Retractable Techs., Inc. v. Becton, Dickinson and Co. (Fed. Cir. July 8, 2011)
In this case, the patent at issue related to retractable syringes, which are medical syringes that feature a needle that retracts into the syringe body after the syringe is used. Judge Lourie, writing for the majority, reversed the district court’s claim construction and found the term “body”, as used in the patent, required a one-piece structure, rather than including multiple-piece structures. The majority opinion explained that “none of the [patent] claims expressly recite a body that contains multiple pieces” and the specification distinguished “prior art syringes comprised of multiple pieces” while not disclosing a multiple-piece body as part of the claimed invention.
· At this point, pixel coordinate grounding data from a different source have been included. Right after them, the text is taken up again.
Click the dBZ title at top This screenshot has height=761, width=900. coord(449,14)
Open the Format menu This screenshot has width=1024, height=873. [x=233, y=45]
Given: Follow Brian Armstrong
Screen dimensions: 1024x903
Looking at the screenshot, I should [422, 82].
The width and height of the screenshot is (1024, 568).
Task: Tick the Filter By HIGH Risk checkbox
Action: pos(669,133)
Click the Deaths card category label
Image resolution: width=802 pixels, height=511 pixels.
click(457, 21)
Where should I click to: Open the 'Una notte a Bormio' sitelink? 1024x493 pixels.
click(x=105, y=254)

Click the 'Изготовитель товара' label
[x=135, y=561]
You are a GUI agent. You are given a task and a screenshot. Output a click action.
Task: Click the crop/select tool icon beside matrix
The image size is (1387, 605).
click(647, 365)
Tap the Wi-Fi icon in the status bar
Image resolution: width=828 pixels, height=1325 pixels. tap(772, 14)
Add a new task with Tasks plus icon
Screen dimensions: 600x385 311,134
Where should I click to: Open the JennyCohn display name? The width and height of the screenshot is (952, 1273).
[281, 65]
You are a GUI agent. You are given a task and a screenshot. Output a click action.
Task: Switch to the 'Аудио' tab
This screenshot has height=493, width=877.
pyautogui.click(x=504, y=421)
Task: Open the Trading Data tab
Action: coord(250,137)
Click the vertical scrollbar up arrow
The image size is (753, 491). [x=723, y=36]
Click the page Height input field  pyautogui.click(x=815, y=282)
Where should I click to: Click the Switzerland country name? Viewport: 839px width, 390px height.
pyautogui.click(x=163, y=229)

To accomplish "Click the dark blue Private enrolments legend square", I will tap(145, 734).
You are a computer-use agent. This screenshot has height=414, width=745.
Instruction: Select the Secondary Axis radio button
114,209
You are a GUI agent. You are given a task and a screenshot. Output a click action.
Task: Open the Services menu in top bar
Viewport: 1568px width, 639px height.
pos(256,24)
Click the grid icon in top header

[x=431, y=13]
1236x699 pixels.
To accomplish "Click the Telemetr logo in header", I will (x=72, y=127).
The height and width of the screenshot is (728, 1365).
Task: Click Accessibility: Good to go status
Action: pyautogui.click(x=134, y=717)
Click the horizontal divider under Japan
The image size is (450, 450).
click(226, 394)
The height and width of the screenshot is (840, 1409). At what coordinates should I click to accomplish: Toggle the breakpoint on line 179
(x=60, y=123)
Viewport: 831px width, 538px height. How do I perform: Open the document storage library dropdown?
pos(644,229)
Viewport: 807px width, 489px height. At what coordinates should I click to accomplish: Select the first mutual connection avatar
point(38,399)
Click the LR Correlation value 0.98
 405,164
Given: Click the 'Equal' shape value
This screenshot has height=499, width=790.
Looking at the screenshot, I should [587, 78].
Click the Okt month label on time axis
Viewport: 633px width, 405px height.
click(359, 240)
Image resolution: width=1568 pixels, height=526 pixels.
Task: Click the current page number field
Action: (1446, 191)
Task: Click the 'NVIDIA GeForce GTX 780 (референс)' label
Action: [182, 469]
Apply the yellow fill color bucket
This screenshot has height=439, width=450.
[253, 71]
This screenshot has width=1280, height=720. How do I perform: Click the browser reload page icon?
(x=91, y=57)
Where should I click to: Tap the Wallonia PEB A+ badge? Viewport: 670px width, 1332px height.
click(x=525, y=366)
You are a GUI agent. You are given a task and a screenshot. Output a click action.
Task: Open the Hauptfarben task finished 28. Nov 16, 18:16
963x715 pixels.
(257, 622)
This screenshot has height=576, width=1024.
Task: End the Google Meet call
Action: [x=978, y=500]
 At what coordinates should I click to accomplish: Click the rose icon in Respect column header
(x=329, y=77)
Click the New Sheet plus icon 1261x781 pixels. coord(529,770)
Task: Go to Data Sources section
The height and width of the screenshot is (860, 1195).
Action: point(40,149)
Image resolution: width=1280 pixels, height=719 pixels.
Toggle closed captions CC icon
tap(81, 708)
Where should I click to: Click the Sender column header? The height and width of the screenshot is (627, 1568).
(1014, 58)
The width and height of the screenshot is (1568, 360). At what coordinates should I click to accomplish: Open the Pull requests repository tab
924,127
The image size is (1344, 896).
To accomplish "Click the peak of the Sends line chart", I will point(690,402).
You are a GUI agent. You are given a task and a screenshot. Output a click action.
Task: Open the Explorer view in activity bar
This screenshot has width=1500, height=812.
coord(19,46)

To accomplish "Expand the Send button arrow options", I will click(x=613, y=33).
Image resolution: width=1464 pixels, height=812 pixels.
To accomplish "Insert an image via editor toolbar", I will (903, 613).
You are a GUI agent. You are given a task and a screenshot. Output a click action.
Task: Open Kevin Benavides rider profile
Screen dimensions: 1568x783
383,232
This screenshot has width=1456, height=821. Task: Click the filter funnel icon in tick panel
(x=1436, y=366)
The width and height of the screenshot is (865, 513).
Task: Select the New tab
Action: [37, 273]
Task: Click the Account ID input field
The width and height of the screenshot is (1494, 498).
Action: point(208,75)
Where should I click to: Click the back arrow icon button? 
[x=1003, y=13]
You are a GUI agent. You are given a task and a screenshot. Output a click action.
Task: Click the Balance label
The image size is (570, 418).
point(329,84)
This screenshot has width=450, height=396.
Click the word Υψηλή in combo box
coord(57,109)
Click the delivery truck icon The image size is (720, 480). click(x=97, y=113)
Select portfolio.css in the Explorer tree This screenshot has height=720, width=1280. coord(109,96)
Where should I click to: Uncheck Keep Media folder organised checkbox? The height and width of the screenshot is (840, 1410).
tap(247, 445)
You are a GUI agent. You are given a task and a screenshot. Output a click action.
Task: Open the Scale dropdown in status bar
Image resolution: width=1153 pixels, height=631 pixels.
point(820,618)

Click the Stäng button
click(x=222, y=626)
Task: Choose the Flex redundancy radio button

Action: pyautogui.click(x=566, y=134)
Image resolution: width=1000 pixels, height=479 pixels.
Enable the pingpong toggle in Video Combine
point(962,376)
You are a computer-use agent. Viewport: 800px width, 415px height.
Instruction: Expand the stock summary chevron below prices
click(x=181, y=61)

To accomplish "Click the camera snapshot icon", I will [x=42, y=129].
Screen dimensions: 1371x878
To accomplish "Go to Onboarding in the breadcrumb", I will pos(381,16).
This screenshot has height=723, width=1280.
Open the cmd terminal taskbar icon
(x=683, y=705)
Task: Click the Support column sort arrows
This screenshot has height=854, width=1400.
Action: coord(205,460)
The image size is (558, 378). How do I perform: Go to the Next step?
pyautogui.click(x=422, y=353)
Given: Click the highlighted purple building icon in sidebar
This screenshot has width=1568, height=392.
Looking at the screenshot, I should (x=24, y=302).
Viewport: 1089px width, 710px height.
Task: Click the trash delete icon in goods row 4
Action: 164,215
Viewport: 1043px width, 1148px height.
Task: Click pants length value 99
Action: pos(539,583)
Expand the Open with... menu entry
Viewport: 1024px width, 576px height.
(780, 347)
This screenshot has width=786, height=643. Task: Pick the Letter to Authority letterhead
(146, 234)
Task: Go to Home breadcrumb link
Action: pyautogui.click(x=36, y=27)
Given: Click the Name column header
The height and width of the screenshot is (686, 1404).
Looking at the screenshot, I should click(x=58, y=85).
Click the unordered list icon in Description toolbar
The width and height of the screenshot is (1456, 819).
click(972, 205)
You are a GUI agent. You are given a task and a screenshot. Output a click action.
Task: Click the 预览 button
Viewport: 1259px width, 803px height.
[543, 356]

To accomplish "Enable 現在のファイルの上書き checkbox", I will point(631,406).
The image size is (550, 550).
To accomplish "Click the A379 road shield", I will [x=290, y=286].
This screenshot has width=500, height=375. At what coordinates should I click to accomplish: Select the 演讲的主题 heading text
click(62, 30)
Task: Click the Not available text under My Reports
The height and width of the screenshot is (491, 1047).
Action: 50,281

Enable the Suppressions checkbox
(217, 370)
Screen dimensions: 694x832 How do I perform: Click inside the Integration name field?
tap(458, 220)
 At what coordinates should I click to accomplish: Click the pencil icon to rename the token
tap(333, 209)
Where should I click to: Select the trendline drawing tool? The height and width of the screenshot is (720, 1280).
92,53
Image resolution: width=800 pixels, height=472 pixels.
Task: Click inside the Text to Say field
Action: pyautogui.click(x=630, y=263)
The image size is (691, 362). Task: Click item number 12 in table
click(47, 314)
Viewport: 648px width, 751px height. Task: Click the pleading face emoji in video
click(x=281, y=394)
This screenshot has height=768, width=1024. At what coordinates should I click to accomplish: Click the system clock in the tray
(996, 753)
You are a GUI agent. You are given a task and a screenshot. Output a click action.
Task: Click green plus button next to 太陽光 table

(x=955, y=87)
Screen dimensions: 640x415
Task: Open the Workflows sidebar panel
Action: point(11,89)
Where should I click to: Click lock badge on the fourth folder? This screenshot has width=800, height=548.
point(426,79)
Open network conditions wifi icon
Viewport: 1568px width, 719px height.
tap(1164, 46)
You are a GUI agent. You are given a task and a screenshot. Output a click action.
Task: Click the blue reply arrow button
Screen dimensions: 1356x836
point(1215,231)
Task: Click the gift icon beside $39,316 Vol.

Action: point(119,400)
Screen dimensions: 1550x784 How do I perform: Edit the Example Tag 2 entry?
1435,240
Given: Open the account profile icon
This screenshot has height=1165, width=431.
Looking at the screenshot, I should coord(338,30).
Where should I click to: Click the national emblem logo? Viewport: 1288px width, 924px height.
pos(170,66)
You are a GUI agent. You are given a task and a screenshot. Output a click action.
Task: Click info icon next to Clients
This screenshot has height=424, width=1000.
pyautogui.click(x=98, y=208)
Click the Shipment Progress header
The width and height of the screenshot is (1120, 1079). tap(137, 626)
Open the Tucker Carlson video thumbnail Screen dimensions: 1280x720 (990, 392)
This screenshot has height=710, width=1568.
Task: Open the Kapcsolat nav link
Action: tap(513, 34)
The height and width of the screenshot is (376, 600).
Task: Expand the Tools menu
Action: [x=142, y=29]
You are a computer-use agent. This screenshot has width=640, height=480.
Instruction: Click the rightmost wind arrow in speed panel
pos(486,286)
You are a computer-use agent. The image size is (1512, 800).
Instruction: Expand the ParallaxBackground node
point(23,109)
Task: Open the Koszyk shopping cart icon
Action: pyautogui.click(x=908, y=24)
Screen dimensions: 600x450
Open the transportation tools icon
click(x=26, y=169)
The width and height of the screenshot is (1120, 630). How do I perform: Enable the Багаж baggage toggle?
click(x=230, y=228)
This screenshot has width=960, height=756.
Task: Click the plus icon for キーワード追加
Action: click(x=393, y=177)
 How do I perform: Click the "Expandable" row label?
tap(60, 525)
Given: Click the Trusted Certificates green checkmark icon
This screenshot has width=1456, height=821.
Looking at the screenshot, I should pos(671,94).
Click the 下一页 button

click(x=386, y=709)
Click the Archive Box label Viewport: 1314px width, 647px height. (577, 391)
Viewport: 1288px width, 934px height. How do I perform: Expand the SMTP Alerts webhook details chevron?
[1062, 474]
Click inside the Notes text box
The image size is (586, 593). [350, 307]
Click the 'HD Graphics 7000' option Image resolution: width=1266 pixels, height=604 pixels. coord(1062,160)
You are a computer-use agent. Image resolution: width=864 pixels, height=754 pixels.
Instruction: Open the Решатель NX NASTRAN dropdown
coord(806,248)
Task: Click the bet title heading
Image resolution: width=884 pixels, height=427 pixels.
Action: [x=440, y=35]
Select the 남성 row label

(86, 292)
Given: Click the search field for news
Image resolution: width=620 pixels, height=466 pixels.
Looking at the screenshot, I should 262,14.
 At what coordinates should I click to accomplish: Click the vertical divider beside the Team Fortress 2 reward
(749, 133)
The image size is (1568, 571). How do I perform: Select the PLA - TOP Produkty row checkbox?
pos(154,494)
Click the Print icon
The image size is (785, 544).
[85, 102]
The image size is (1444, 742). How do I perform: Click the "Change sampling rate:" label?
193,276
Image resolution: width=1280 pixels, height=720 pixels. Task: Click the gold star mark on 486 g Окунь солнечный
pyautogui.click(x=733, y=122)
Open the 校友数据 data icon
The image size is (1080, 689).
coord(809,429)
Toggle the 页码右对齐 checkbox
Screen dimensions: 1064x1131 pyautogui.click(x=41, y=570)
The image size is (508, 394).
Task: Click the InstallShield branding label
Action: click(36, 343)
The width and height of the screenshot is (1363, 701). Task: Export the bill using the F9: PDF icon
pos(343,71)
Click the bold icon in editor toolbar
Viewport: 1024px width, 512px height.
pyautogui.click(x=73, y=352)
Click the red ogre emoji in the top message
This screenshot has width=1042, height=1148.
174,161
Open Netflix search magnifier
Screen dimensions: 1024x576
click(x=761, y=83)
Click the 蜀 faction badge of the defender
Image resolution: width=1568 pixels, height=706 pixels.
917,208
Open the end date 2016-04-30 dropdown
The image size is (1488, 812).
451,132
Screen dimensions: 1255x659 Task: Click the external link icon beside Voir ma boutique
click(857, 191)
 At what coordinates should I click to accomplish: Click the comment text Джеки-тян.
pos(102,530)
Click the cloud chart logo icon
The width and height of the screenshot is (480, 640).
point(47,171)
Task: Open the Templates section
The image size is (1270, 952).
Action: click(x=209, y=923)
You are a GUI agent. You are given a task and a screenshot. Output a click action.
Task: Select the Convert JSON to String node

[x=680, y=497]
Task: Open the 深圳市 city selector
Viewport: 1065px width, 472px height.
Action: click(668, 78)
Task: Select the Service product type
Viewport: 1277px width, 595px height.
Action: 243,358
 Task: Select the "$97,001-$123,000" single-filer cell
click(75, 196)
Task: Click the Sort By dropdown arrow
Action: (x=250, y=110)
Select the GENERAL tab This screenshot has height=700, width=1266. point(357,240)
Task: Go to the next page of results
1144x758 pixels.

In dissent, Judge Rader opined that the majority had improperly imported limitations from the specification into the claims, finding the ordinary and customary meaning of the term “body” “does not inherently contain a one-piece structural limitation”, “neither the claim language or the written description evinces intent by the patentee to limit the scope of ‘body’ to one-piece bodies”, and using the doctrine of claim differentiation as two dependent claims recited a one-piece body limitation.
In a short concurrence, Judge Plager noted that “However much desired by the claim drafters, who want claims that serve as business weapons and litigation threats … the claim cannot go beyond the actual invention that entitled the inventor to the patent. For that we look to the written description. … I have written elsewhere about the curse of indefinite and ambiguous claims, divorced from the written description, that we regularly are asked to construe, and the need for more stringent rules to control the curse. … I understand how a perfectly competent trial judge can be persuaded by the siren song of litigation counsel to give the jury wide scope regarding what is claimed. But it is a song to which courts should turn a deaf ear if patents are to server the purposes for which they exist, including the obligation to make full disclosure of what is actually invented, and to claim that and nothing more."